This is not, however, a column about Mr. Trump. It is, instead, about Ted Cruz, who has emerged as the favored candidate of the G.O.P. elite now that less disagreeable alternatives have imploded.

In a way, that’s quite a remarkable development. For Mr. Cruz has staked out positions on crucial issues that are, not to put too fine a point on it, crazy. How can elite Republicans back him?

The answer is the same for Mr. Cruz and the elite as it is for Mr. Trump and the base: Leading Republicans support Mr. Cruz, not despite his policy positions, but because of them. They may not like his style, but they agree with his substance.

This is true, for example, when it comes to Mr. Cruz’s belligerent stance on foreign policy. Establishment Republicans may wince at the candidate’s fondness for talking about “carpet bombing” or his choice of a noted anti-Muslim bigot and conspiracy theorist as an adviser.

YOUR TASK: Reproduce the passage about Ted Cruz and the Republican elite word for word, in full.

DATA EXCERPTS:
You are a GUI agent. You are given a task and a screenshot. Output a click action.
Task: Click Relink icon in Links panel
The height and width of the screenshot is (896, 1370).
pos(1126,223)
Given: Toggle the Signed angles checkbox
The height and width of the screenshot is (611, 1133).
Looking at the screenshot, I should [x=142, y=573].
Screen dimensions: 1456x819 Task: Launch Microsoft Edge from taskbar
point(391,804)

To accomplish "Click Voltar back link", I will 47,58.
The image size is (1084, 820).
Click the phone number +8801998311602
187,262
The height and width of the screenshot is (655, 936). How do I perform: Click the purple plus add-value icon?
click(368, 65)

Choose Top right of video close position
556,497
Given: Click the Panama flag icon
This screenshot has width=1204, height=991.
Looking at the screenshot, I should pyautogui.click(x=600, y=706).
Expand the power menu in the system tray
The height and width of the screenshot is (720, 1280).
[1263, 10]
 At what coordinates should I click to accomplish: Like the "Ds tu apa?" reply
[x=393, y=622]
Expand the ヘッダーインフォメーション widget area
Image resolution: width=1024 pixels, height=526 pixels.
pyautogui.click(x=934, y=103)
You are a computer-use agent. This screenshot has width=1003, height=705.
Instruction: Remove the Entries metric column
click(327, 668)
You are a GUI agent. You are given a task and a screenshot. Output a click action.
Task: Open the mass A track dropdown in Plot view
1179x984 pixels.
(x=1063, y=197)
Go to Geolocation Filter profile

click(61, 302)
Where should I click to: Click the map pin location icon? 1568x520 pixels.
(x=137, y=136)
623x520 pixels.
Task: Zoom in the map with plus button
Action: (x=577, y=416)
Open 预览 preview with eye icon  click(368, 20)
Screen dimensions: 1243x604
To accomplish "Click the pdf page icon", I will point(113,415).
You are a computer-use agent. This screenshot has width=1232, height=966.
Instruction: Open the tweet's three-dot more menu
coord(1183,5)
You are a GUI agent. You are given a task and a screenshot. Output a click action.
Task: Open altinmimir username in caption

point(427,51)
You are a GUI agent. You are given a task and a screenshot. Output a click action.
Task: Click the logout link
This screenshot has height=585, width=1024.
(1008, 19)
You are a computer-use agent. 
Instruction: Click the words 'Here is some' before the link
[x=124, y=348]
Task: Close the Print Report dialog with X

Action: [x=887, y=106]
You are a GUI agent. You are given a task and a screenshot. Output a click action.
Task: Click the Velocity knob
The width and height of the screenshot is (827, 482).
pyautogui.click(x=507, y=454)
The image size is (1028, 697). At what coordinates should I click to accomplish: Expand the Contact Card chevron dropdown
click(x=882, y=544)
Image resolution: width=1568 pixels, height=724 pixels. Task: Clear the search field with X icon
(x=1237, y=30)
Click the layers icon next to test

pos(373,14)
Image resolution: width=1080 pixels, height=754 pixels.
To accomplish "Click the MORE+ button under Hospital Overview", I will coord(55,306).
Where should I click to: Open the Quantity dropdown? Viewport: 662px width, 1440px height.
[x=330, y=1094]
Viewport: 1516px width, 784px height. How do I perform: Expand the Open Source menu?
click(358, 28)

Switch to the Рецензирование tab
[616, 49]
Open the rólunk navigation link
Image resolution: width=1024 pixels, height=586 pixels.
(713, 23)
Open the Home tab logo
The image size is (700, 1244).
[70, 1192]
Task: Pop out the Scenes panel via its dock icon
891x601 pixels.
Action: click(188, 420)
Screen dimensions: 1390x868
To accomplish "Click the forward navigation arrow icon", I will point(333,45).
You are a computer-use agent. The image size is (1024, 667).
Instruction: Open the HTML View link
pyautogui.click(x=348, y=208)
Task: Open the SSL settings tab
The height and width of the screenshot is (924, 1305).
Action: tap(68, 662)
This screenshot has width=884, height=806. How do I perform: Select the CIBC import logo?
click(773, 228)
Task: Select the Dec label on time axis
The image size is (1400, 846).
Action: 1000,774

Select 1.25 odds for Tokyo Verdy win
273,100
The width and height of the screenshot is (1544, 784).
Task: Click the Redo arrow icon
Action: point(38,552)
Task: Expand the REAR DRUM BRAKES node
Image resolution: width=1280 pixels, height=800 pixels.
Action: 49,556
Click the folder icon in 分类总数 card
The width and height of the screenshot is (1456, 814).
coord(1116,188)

RESULT:
This is not, however, a column about Mr. Trump. It is, instead, about Ted Cruz, who has emerged as the favored candidate of the G.O.P. elite now that less disagreeable alternatives have imploded.

In a way, that’s quite a remarkable development. For Mr. Cruz has staked out positions on crucial issues that are, not to put too fine a point on it, crazy. How can elite Republicans back him?

The answer is the same for Mr. Cruz and the elite as it is for Mr. Trump and the base: Leading Republicans support Mr. Cruz, not despite his policy positions, but because of them. They may not like his style, but they agree with his substance.

This is true, for example, when it comes to Mr. Cruz’s belligerent stance on foreign policy. Establishment Republicans may wince at the candidate’s fondness for talking about “carpet bombing” or his choice of a noted anti-Muslim bigot and conspiracy theorist as an adviser.